Wherever the word "Development" appears in a line of the records, copy that line.

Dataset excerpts
════════════════════
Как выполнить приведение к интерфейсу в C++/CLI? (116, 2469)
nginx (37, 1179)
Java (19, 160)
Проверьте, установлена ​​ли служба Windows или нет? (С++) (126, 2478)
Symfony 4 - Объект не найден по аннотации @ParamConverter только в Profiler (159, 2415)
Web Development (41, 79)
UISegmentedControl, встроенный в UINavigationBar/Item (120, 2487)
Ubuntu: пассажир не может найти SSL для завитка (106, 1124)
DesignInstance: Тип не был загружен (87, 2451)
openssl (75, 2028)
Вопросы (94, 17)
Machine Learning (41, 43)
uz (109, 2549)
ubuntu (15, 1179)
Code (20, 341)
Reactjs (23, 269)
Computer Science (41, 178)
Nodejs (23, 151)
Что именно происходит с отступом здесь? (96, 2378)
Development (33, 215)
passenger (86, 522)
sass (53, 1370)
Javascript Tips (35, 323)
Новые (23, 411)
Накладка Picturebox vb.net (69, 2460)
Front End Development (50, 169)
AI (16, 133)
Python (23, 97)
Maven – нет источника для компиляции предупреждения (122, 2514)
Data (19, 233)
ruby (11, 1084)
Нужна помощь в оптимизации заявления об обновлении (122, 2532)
════════════════════
Final answer:
Web Development (41, 79)
Development (33, 215)
Front End Development (50, 169)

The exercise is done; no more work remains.